The athlete who hung around too long is a familiar trope. Unable to say goodbye to the game because they can’t admit that they no longer have what it takes, or too frightened of what life after sports holds to let go, so they linger. And then there’s the athlete who didn’t get to play long enough to reach his full potential. These are the heart-breakers, the what-ifs. Sports lore is littered with the tales of these bests-that-never-were.
In recent years another model of careers ending at the wrong time has emerged; the player deemed so toxic that he finds himself involuntarily retired despite retaining the ability to contribute at the professional level. They are the Barry Bonds, Terrell Owens, Allen Iversons and Sean Averys of the world. Whether plagued by scandal, psychologically unstable, unwilling to accept a smaller role, or just plain jerks, they’ve found themselves on the outside looking in. Unique among this group, however, is the NBA’s forgotten superstar; a man who has to personify persona non grata, so unwelcome in professional basketball circles, that he’s actually beginning to fade from our collective consciousness. Stephon Marbury.
Ask most NBA fans to name the 25 greatest PGs of all time, and you’re likely to get consensus on about 10. Some lists will suffer from recency bias, ranking players whose legacies are very much works-in-progress over those with established legacies of greatness. Others still, will veer towards the historical, spurred by tall tales of legends past and citing defensive rule changes as evidence that modern stars have inflated stats. What most of these hypothetical lists will have in common is the omission of Stephon Marbury.
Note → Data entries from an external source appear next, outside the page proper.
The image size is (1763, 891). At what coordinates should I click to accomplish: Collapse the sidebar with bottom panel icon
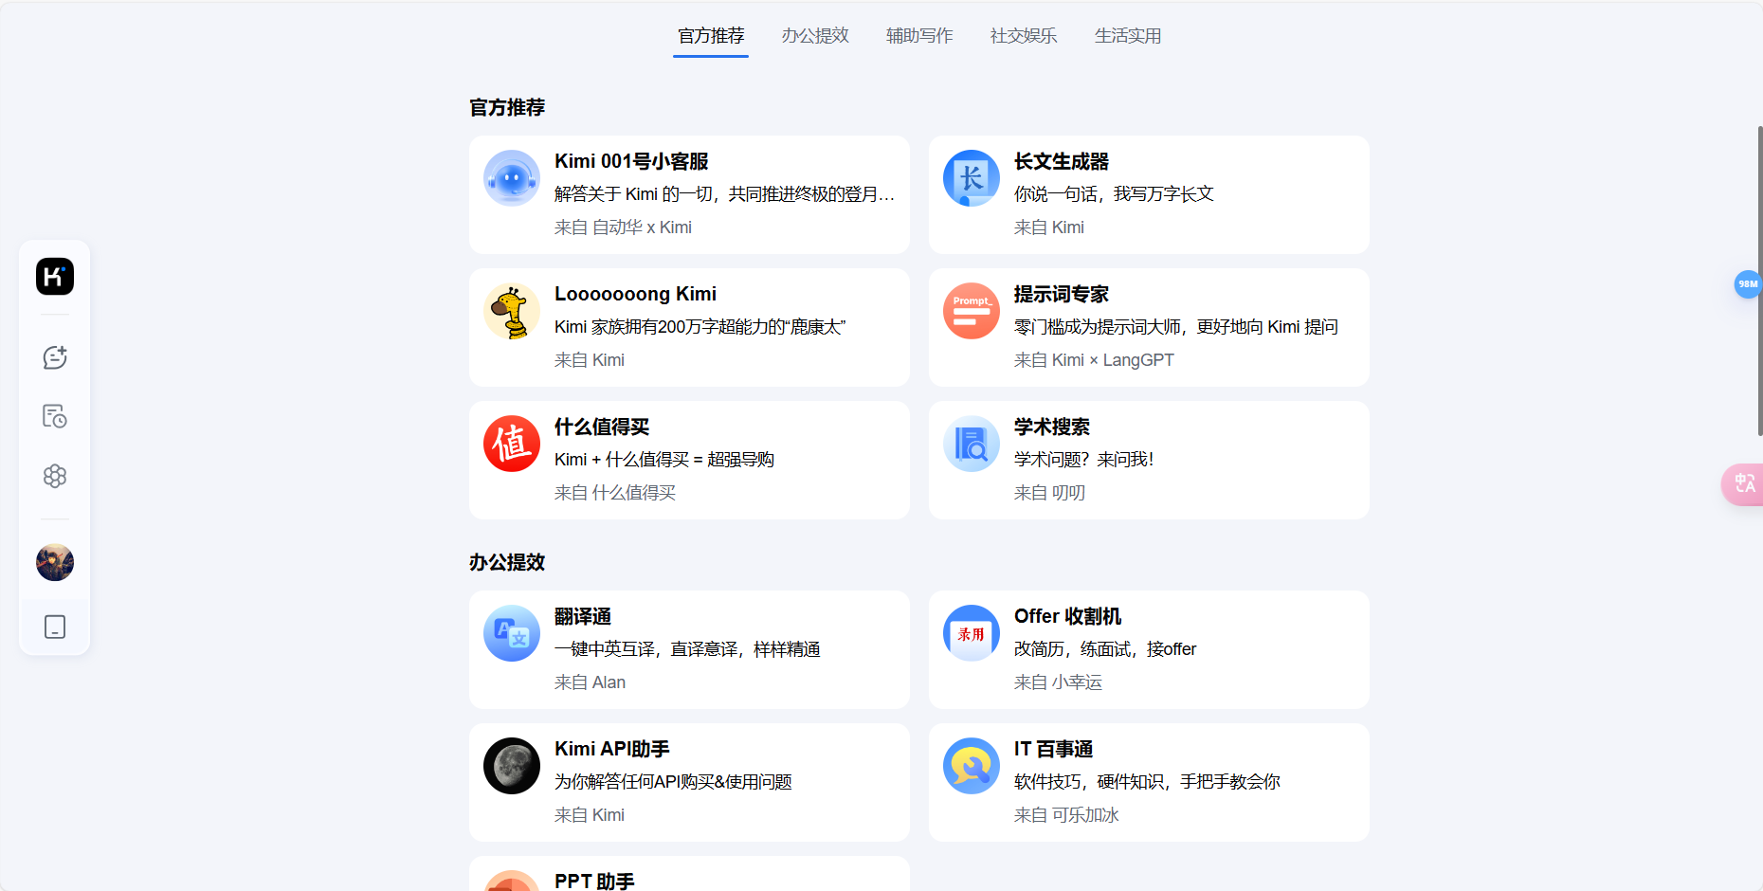[x=54, y=627]
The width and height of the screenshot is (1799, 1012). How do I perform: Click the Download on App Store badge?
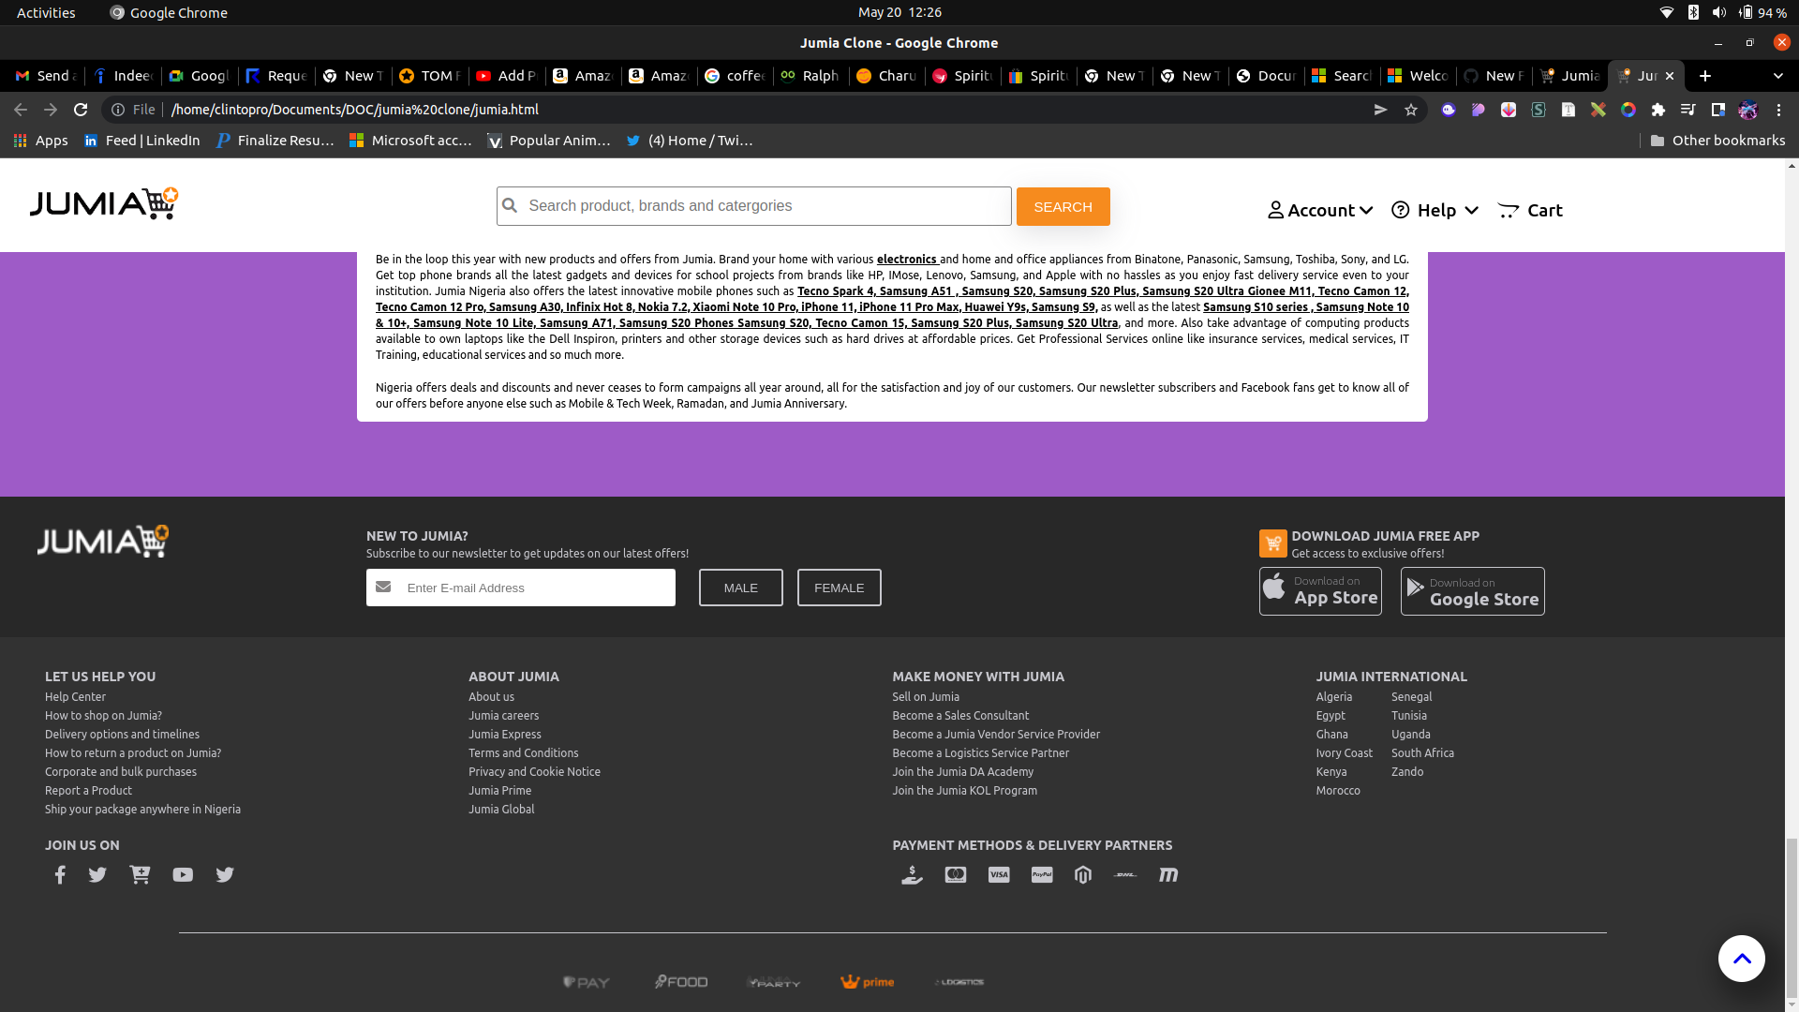click(x=1320, y=590)
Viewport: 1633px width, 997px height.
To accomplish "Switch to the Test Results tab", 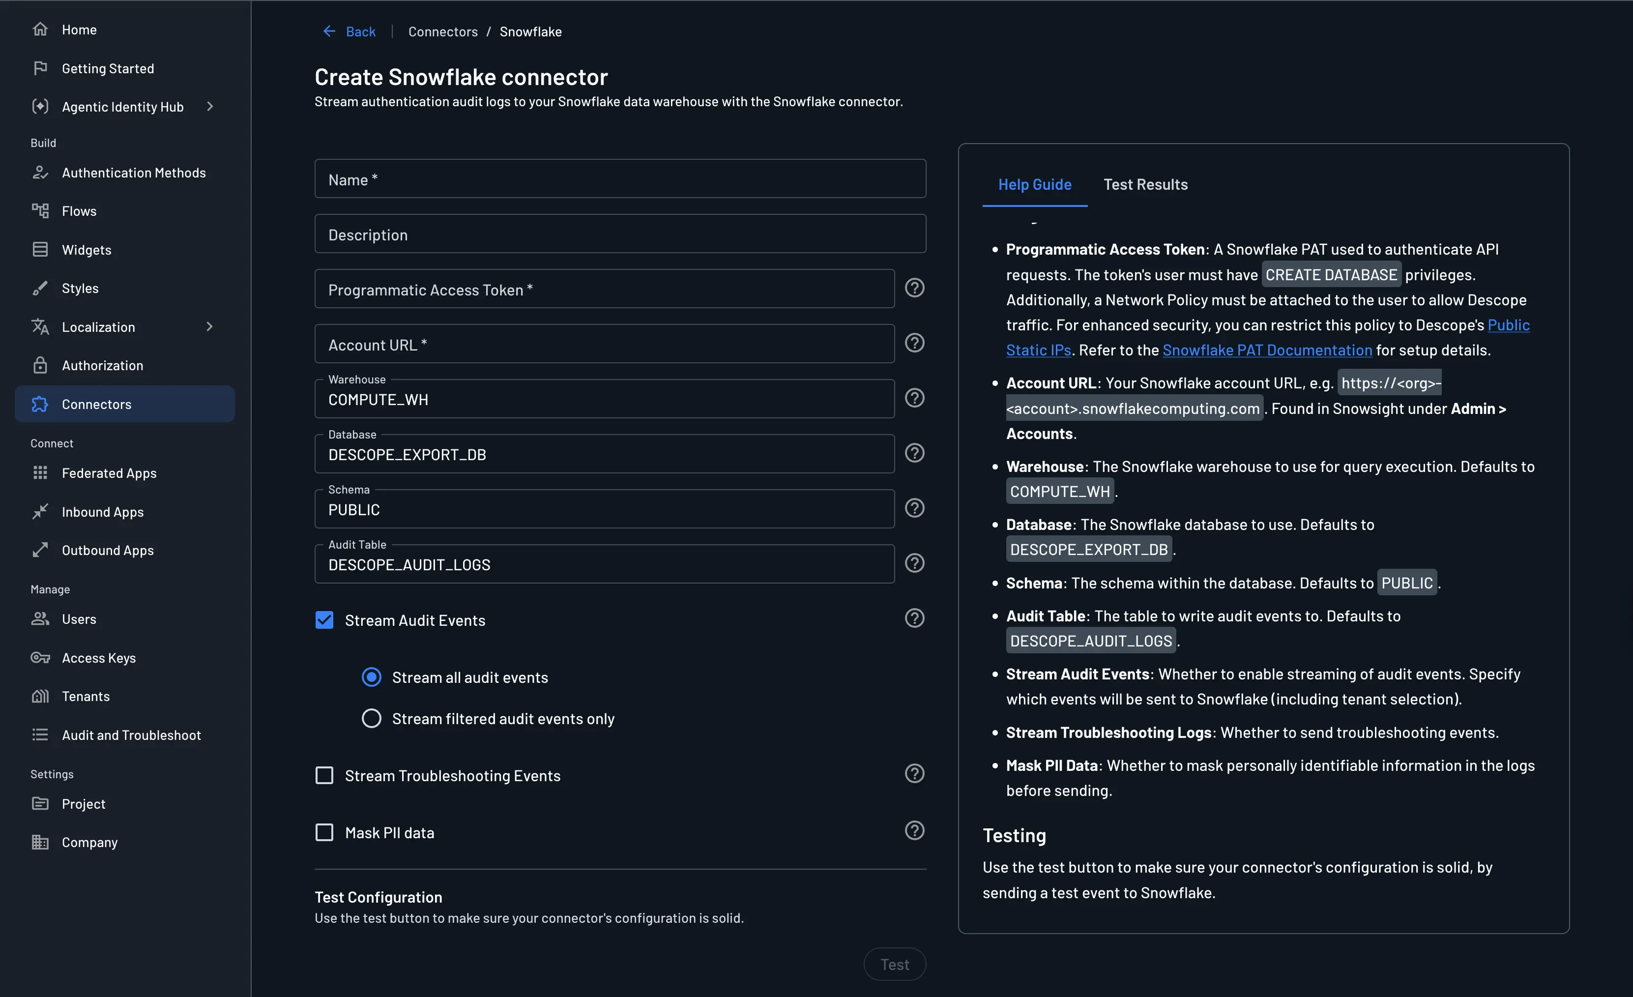I will tap(1145, 184).
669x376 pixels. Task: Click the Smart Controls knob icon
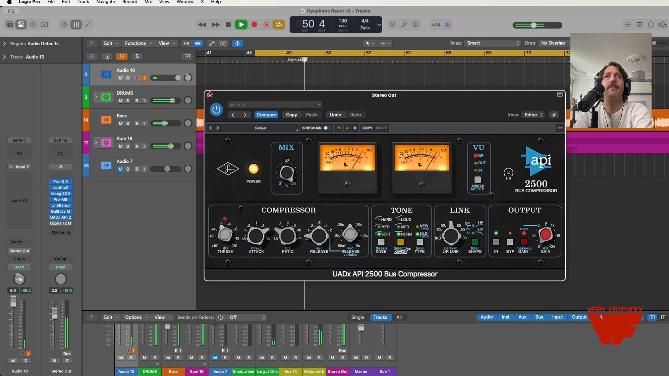[64, 25]
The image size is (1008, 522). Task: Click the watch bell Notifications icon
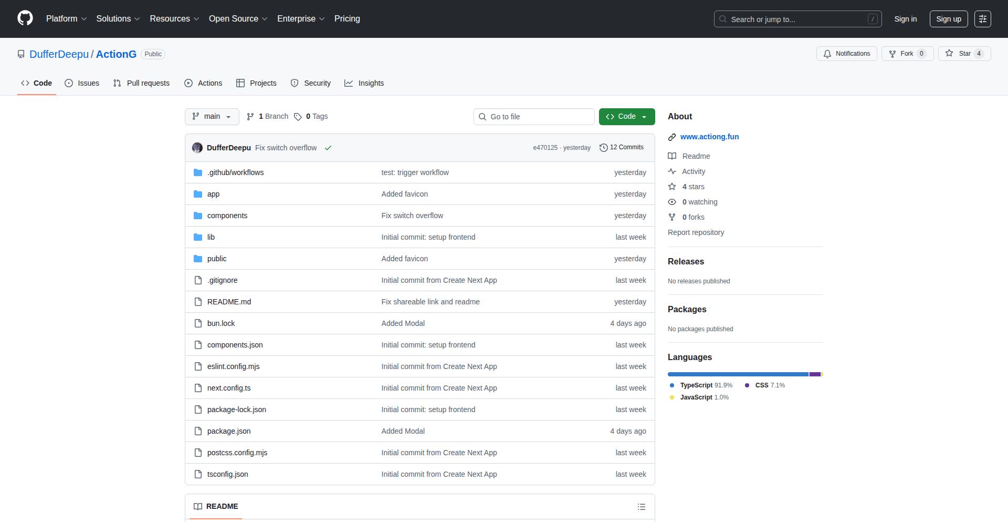[827, 53]
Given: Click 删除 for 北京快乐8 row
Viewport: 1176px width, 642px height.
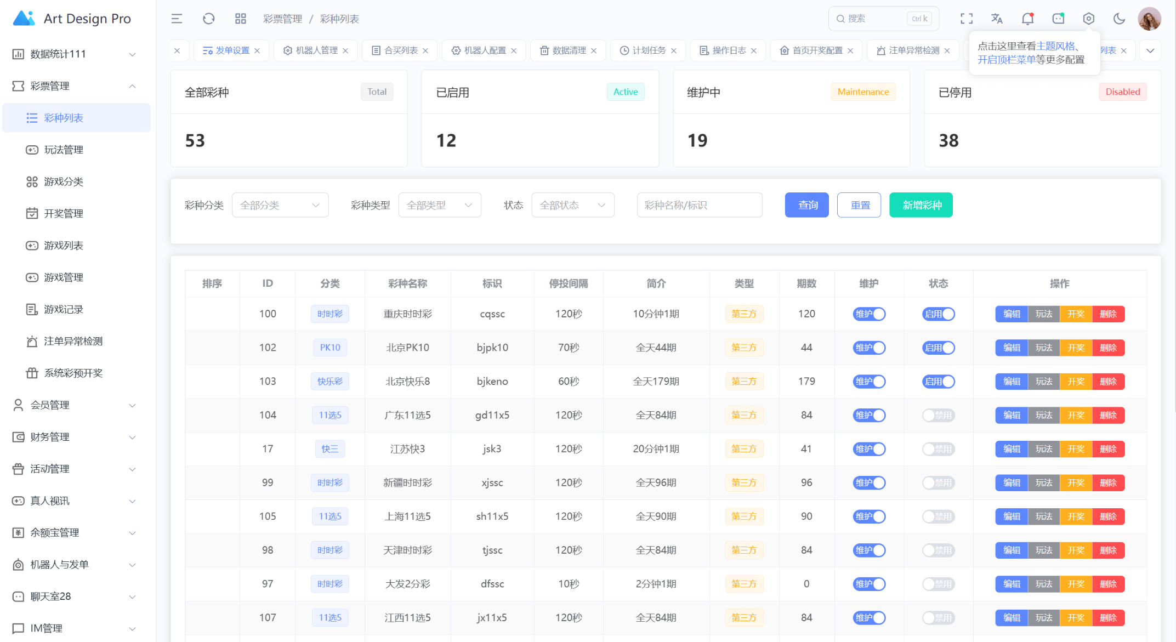Looking at the screenshot, I should pyautogui.click(x=1108, y=382).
This is the part where you say to yourself that Marbury ISN’T a top-25 pg. Maybe you’re right. He is, however, good enough to be in the discussion. Marbury is one of only six players to average at least 20 points and 8 assists for eight or more seasons. The other names on that list: Oscar Robertson, Nate “Tiny” Archibald, Magic Johnson, Isiah Thomas, Tim Hardaway. That’s a five-time all-star and four men included on the NBA’s 50 Greatest Player of All-Time list. Why then, have we forgotten how good Marbury was?
There are a few factors in play here. First and foremost, he didn’t win. In the post-Jordan NBA, we have come to expect nothing less than championships from our stars. There is this belief that a great player, through sheer force of wil,l can drag a roster full of rotation players and cast-offs to the promised land, and if not, he’s a loser. People point to the fact that every team he left during his prime, got better in the following season. They somehow forget that in two of those cases he was replaced by Jason Kidd and Steve Nash, and in the third, a young power forward named Kevin Garnett who was just entering his prime and blossomed in the season following Marbury’s departure.
Although Marbury was briefly among the best players in the game, being good enough to be named to Team USA, his peak coincided with a dark period in the NBA (they took the bronze). For the five minutes between Jordan and Lebron eras Marbury was held up alongside Allen Iverson as an example of everything that was wrong with the NBA. It was a league filled with tattooed, me-first prima donnas who had to be wrestled into submission by the strong arm of benevolent commissioner David Stern…except for that part where that entire narrative isn’t true. Marbury was just one of many stars born into the the hip-hop generation painted as thugs and punks by the aging, culturally out of touch (and maybe just a little bit racist) sports media and the league’s megalomaniacal, paternalistic dictator of a commissioner.
Another thing Marbury has going against him is recency bias. It may seem odd that recency bias would negatively affect the perception of a player as contemporary as Stephon Marbury, but it’s true. We all saw Stephon Marbury suck RECENTLY. We remember his struggling, scandal plagued Knicks. We remember him being released, unable to find a team only to land on the Celtics’ bench, only to be released after only 23 games. Truth be told, while Marbury was past his prime, he still had enough left in the tank to contribute at a high level, but teams are unwilling to tolerate Marbury’s special brand of erratic behavior from anything less than an all-star caliber player. Simply put, he assholed his way out of the NBA. Fans find it extremely difficult to attribute greatness to players who find themselves saddled with the label of team cancer. Also:
These factors, combined with Marbury’s decision to continue his career in China while his peers are either revered elder statesmen of the league, or retired on their own terms create the perfect recipe for a tarnished and eventually forgotten legacy.